Sorry, but I've had a tough day.
By fubar
From: Babylon
Jan 6, 2013
If you are doing the routes at the first cliff please be careful not to lower/rap off the end of your rope! This has happened to multiple parties up here with a 60m.
By David Enloe
Jul 18, 2014
A friend and I lost a dog up in the Hilton/Davis Lakes area on July 16th. If anyone notices any sign of a lost, 90lb, black/brindle (white chest) hound dog roaming around in the woods, please call David at 305-333-8681. Any sign of him, however uncertain, will be much appreciated. Thanks everyone!
By Todd Graham
Jan 13, 2016
In 2002 I told Marty Lewis that we needed a good crack climbing area on the East Side. He said I should look at Patricia Bowl. I hiked/bushwhacked in and saw First Cliff ... oh man ... cracks everywhere on clean alpine granite. I saw no evidence of previous climbers although I knew some of the old timers had climbed in the bowl years earlier, though I didn't know where. I spent that summer putting up routes and being amazed at the quality of climbing in such a beautiful setting.
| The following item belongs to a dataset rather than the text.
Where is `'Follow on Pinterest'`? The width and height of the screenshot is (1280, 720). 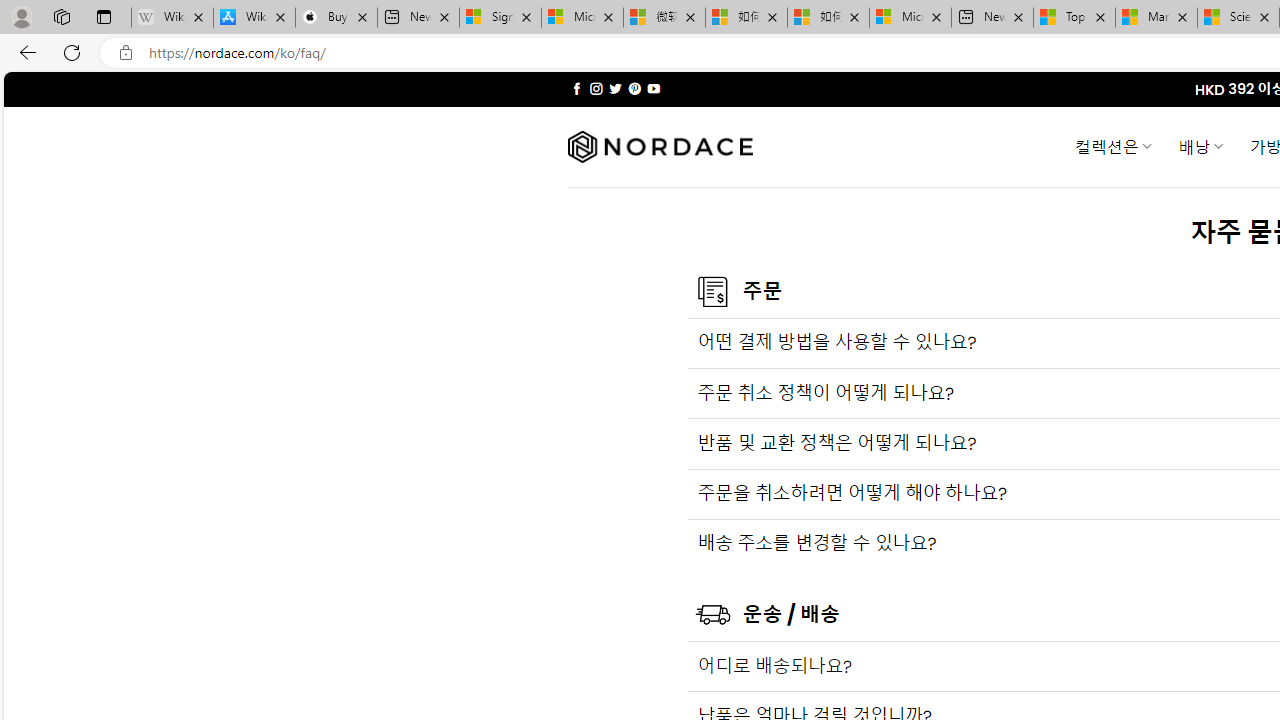 'Follow on Pinterest' is located at coordinates (633, 88).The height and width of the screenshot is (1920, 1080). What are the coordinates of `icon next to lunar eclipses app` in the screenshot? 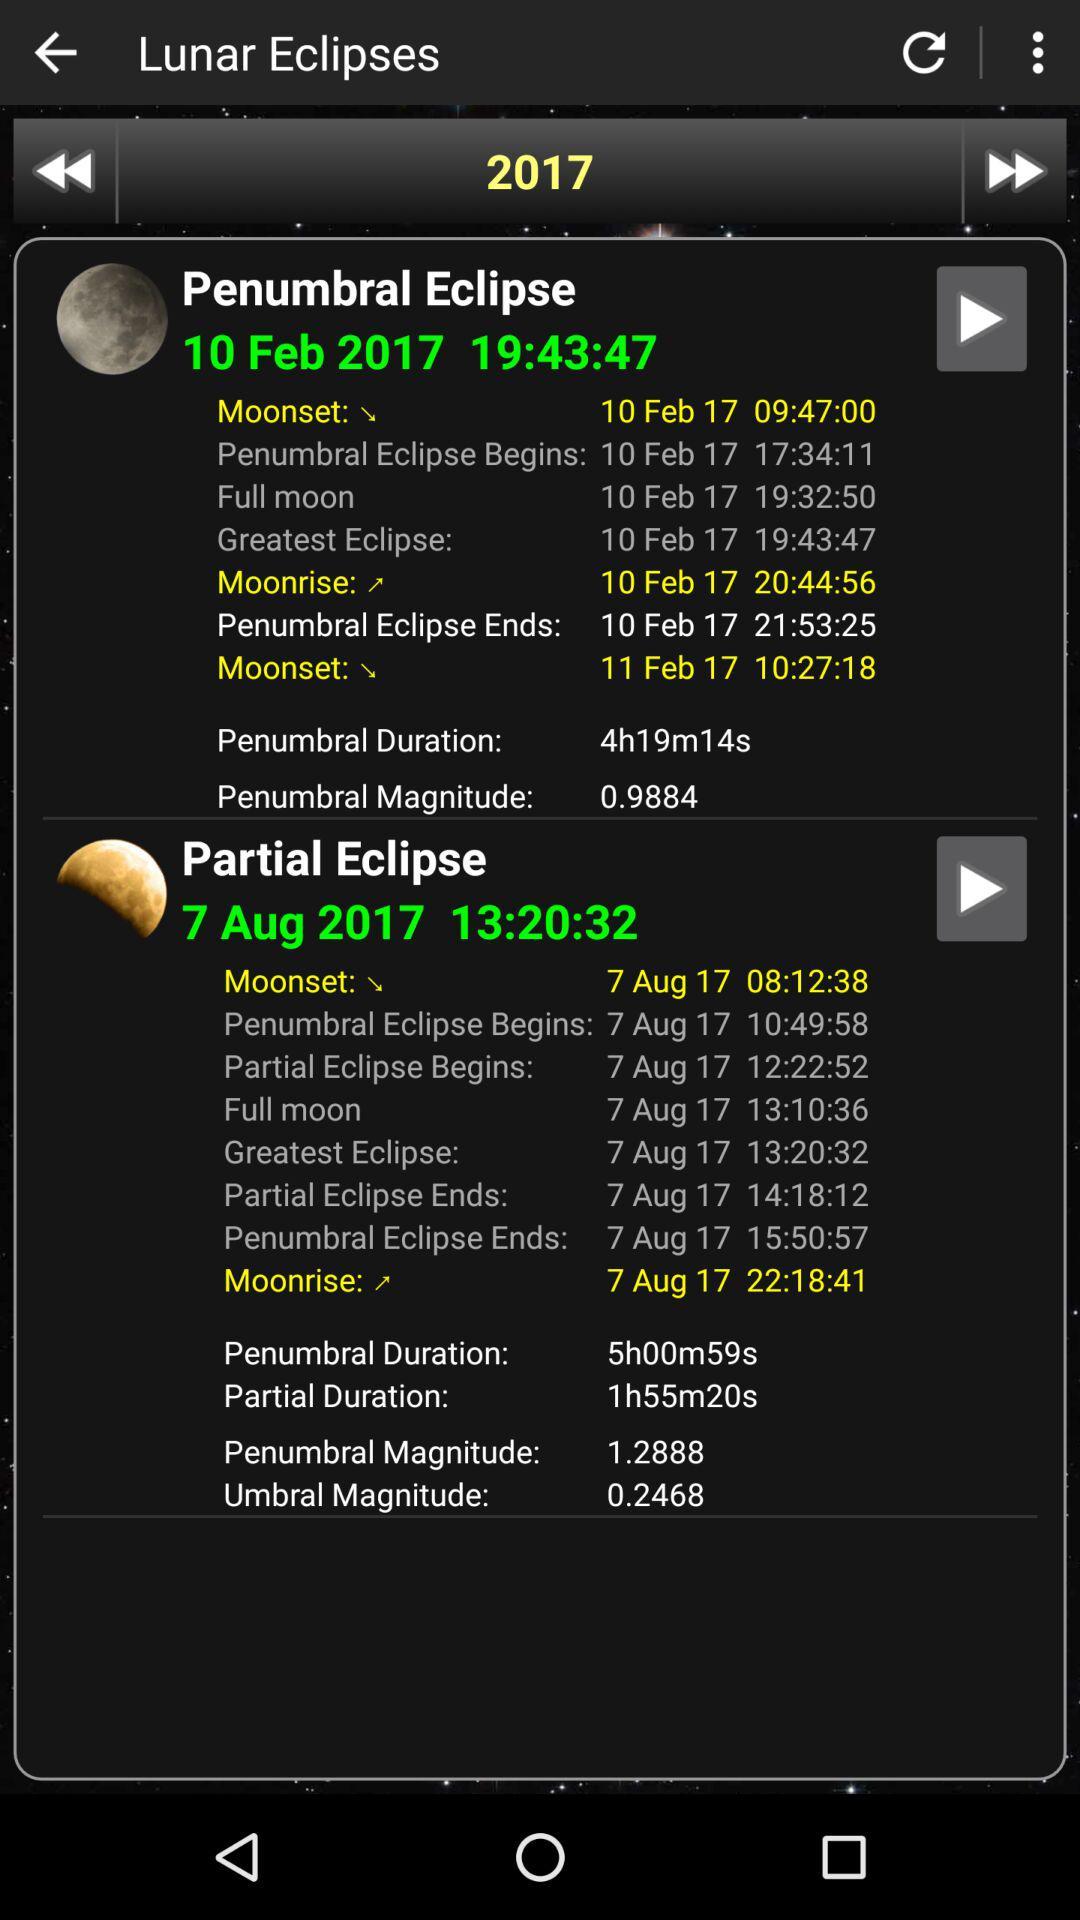 It's located at (54, 52).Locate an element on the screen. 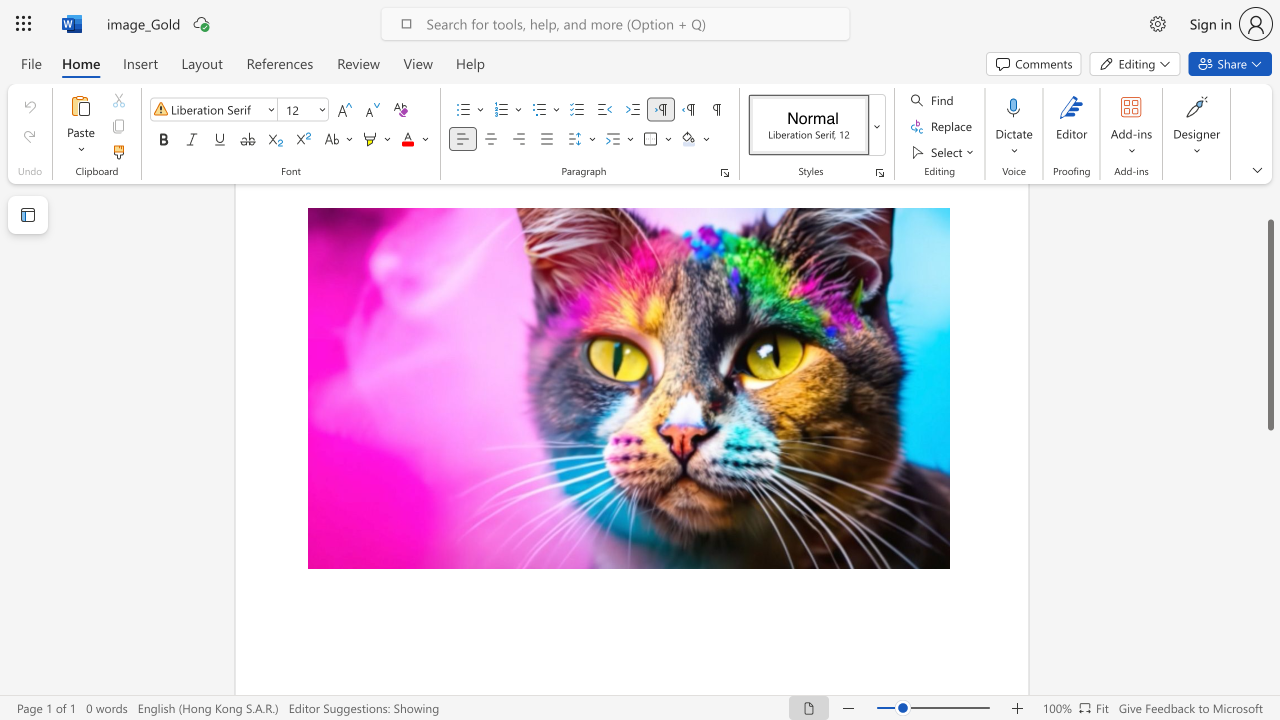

We worked out the approach trail and soon this place became a great spot to climb during the height of the summer heat down lower.

The approach isn't too bad ... there should be cairns showing the way. The lake at the base of the cliff is shallow but gorgeous. A great place for a dip or to take a nap in the sun and watch your friends climb. The ledges at the bottom of Sons and Pie are exposed and not a great place for kids or dogs.